- Objectives:
1. In the kayak fishing thread, why does mountainbikingrn decline to share the hot spots after the trip? Answer in one to three sentences.
2. From the kayak fishing thread, extract the stretch from "Decided to head" through "hear your 'Update'.", word for word.

- Passage provided:
BEGIN
# East Liverpool Kayak fishing?



## mountainbikingrn (Mar 24, 2010)

How is the current looking around East Liverpool? Tame enough to take a kayak out 7-14-10? If so I will probably be bass/sauger/walleye fishing. Any spots that I should hit that would keep me out of the high traffic areas? PM me if you don't want to provide any public tips.


----------



## mountainbikingrn (Mar 24, 2010)

I know someone on here at least lives near the river that can update me on the current!


----------



## mountainbikingrn (Mar 24, 2010)

Decided to head to the river even without an update on water conditions. Had an absolute blast, got to watch the smallest fawn I have ever seen feed along a remote shore for quite a while. The fishing was excellent also, seeing how I found the hot spots on my own, I will keep them to myself until my return trip!


----------



## Doboy (Oct 13, 2008)

"The fishing was excellent also, seeing how I found the hot spots on my own,"

Well,,, It's been slow for us, So I can't wait to hear your 'Update'.
Sure would like to know How and What?
Find any wipers?
We mostly target smallmouth, walleyes and sauger.
Glad to see someone on the river is still catching!


----------



## jiminy cricket (Oct 13, 2020)

does seeing marks on a fish finder constitute finding a hotspot?


----------



## Karl Wolf (Apr 26, 2020)
END
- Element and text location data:
BEGIN
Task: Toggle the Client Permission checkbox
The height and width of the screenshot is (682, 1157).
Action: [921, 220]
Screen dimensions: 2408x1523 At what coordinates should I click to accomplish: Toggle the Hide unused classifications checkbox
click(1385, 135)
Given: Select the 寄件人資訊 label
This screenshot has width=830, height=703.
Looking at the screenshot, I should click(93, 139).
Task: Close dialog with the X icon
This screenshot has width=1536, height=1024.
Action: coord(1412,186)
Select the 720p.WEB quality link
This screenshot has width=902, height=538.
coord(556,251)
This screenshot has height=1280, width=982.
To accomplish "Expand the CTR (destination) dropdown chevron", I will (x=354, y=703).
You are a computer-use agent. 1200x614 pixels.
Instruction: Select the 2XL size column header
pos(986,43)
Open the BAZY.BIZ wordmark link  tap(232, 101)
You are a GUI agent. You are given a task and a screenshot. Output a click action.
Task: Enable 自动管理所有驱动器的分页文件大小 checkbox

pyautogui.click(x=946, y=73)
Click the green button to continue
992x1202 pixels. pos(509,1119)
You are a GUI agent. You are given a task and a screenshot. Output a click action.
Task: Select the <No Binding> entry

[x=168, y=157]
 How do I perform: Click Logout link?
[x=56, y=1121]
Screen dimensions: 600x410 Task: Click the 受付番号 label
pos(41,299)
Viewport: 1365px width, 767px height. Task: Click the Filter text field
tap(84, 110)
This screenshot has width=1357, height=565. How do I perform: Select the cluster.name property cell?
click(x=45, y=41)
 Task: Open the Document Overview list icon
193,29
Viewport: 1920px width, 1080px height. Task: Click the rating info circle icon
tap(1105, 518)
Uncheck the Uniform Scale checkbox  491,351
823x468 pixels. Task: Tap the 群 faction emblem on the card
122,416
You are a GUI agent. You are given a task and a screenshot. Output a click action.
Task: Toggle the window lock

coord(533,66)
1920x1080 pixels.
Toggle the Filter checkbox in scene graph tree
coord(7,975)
END
- Results for each task:
1. mountainbikingrn found the hot spots without any help, so they stay private until the poster's return trip.

2.
Decided to head to the river even without an update on water conditions. Had an absolute blast, got to watch the smallest fawn I have ever seen feed along a remote shore for quite a while. The fishing was excellent also, seeing how I found the hot spots on my own, I will keep them to myself until my return trip!


----------



## Doboy (Oct 13, 2008)

"The fishing was excellent also, seeing how I found the hot spots on my own,"

Well,,, It's been slow for us, So I can't wait to hear your 'Update'.